Autumn 1993

Need to experiment

Letter from Teal Triggs in Eye 10

It is important to understand that Cranbrook’s Output is part of an ongoing process of communication between students. Collectively, the printed pieces represent not only a process, but the idea of a subcultural discourse. Students in this context are a subcultural group acting as both receivers and producers of visual and verbal coding. Whether or not Output can be positioned successfully in Steven Heller’s criteria for ‘ugly’ is questionable. But the fact is that the form of the communication has definitely followed the intended function.

Output, like many other design school projects, could be classified as an ‘ugly duckling’, but not the ‘ugly’ of fully fledged graphic design. While Cranbrook’s Output may have been shared with members of the wider design community, this does not mean that student work should be criticised using the same criteria established for the work of design professionals. While the former is concerned primarily with the process of subcultural communication, the latter is by necessity following mainstream conventions. The positive growth of the design profession is dependent, among other things, on an awareness of experimental work freed from the constraints of pragmatic criteria.

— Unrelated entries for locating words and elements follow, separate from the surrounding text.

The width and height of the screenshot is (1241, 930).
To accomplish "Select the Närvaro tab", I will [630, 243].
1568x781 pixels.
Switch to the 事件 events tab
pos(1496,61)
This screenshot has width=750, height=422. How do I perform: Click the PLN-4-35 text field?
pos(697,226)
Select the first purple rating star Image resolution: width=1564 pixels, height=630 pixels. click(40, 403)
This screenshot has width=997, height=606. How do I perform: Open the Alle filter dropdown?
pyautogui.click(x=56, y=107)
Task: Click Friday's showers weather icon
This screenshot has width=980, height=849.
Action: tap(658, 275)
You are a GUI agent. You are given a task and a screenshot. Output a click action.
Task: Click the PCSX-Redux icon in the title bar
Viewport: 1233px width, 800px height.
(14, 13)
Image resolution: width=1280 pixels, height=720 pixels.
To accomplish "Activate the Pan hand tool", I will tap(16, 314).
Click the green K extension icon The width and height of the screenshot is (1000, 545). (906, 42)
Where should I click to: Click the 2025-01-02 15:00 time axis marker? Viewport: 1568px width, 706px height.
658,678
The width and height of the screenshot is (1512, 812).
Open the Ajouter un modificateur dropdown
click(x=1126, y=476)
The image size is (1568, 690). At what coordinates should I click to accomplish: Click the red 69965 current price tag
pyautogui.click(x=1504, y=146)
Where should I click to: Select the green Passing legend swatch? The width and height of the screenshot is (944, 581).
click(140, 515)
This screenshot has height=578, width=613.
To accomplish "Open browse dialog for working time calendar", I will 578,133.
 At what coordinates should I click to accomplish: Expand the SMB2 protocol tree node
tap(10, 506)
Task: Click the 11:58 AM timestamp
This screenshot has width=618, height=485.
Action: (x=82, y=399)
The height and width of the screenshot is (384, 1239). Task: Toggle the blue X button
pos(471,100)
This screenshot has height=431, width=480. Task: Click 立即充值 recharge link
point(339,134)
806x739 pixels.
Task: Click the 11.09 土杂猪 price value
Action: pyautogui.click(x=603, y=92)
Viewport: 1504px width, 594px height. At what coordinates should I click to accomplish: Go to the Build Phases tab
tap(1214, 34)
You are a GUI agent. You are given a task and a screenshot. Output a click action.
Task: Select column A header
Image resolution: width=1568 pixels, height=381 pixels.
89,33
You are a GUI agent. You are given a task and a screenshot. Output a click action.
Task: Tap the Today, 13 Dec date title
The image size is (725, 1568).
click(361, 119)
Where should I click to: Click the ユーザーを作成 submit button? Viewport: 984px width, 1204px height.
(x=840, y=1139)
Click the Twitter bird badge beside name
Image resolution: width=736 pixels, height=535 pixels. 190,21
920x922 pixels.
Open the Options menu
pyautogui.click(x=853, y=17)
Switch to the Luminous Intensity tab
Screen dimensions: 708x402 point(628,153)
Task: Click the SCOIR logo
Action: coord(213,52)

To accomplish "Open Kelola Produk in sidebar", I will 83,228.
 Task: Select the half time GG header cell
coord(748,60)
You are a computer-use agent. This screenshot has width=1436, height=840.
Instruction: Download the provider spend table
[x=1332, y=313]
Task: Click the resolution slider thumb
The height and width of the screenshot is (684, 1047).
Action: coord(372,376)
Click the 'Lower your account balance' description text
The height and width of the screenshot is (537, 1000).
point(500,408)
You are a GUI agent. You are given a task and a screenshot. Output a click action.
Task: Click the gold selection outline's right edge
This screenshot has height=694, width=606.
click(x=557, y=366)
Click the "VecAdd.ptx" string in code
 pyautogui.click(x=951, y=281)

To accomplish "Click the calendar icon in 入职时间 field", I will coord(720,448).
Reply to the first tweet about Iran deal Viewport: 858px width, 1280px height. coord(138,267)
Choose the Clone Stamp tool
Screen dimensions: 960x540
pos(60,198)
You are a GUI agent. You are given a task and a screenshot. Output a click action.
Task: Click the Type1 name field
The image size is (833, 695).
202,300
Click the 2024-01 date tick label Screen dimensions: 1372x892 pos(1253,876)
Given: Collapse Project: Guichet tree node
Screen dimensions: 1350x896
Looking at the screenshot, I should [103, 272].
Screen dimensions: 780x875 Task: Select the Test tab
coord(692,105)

Finally, I agree with Heller when he proposes that the seductiveness of experimental work emanating from design academies such as Cranbrook often lures designers into adapting the ‘style’. Without an understanding of the underlying tenets, this leads to inappropriate forms of communication. However, I would suggest that this, in and of itself, does not create ‘ugly’ graphics; rather, it highlights the problem which arises when designers do not communicate effectively among themselves and with design academies. Perhaps it is this issues which projects like Output might help to address, thereby disbanding the ‘cult of the ugly’.